_Data supplied:_

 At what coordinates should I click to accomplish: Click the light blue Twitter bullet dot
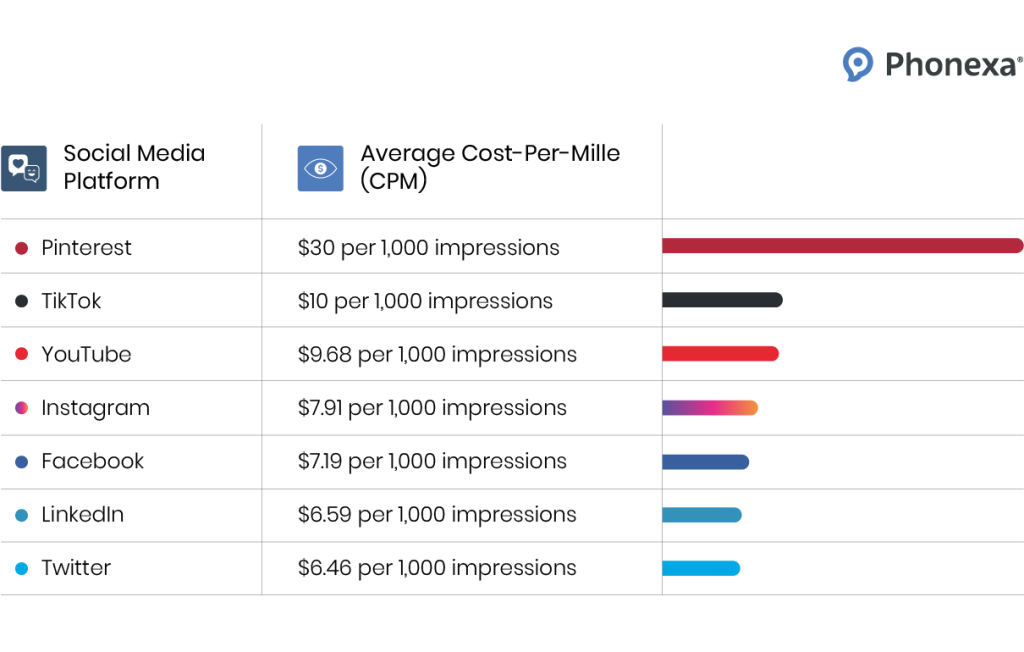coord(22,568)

...

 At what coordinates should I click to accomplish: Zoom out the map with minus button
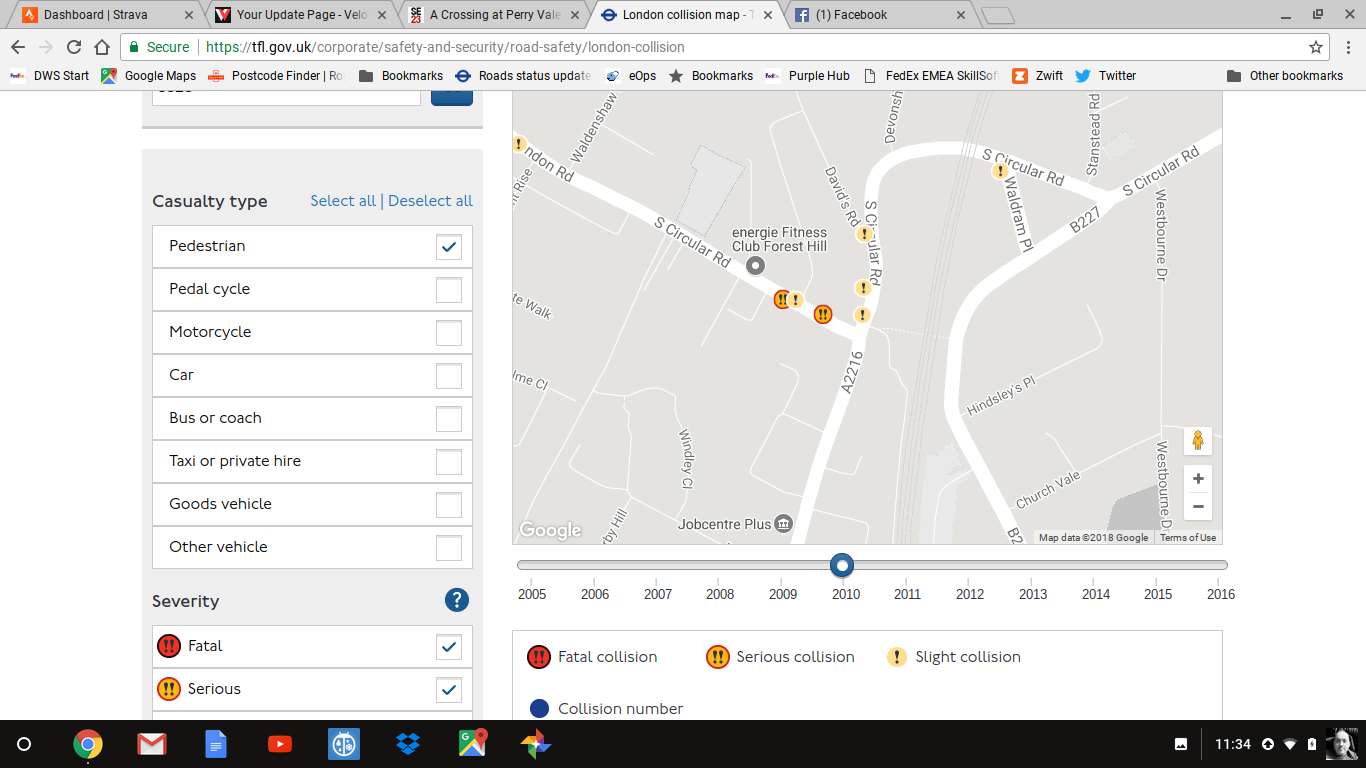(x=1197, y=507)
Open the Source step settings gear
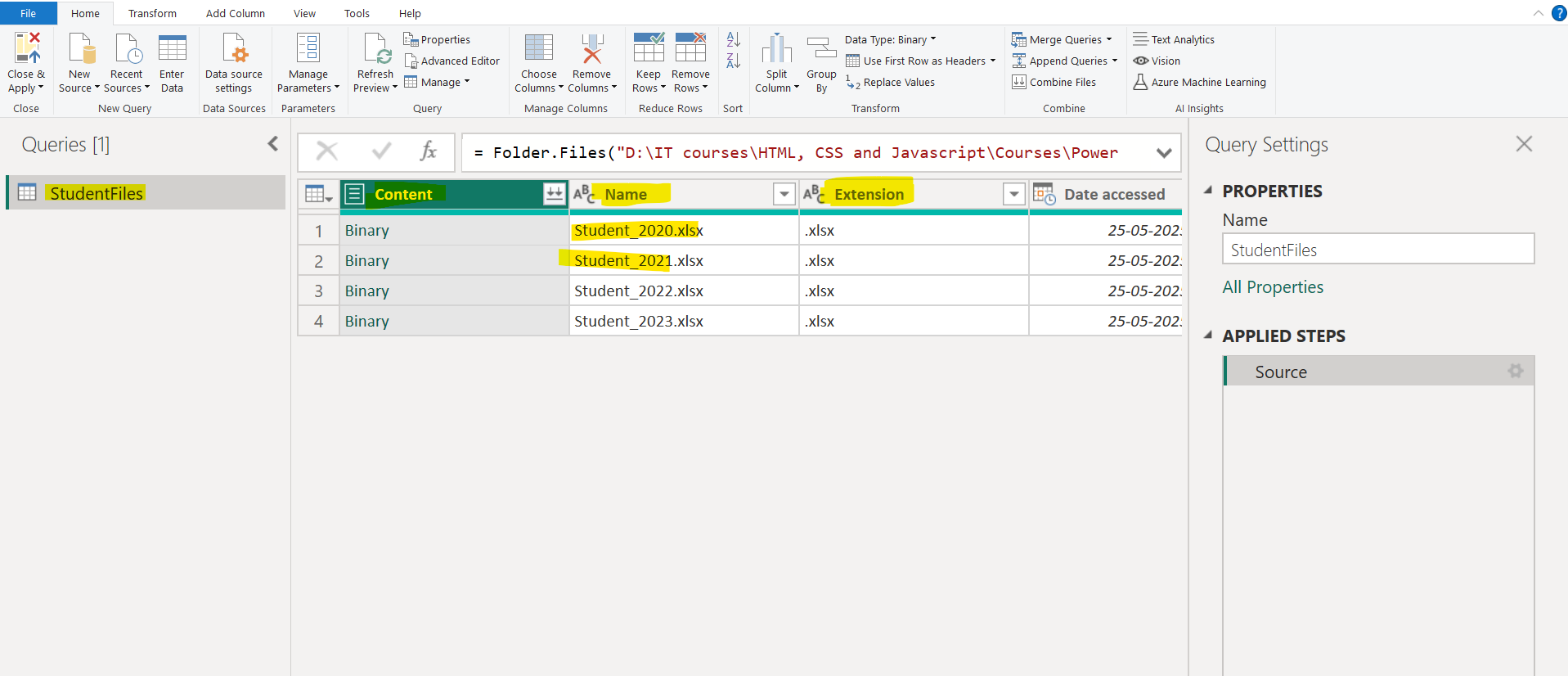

==

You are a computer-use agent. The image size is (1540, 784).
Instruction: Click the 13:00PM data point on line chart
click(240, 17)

_Problem:_ Copy out every line from the items above that includes the word "should".

_Solution to this problem:_
 At what coordinates should I click to accomplish: Click the light blue Twitter bullet dot
 At what coordinates should I click to accomplish: Zoom out the map with minus button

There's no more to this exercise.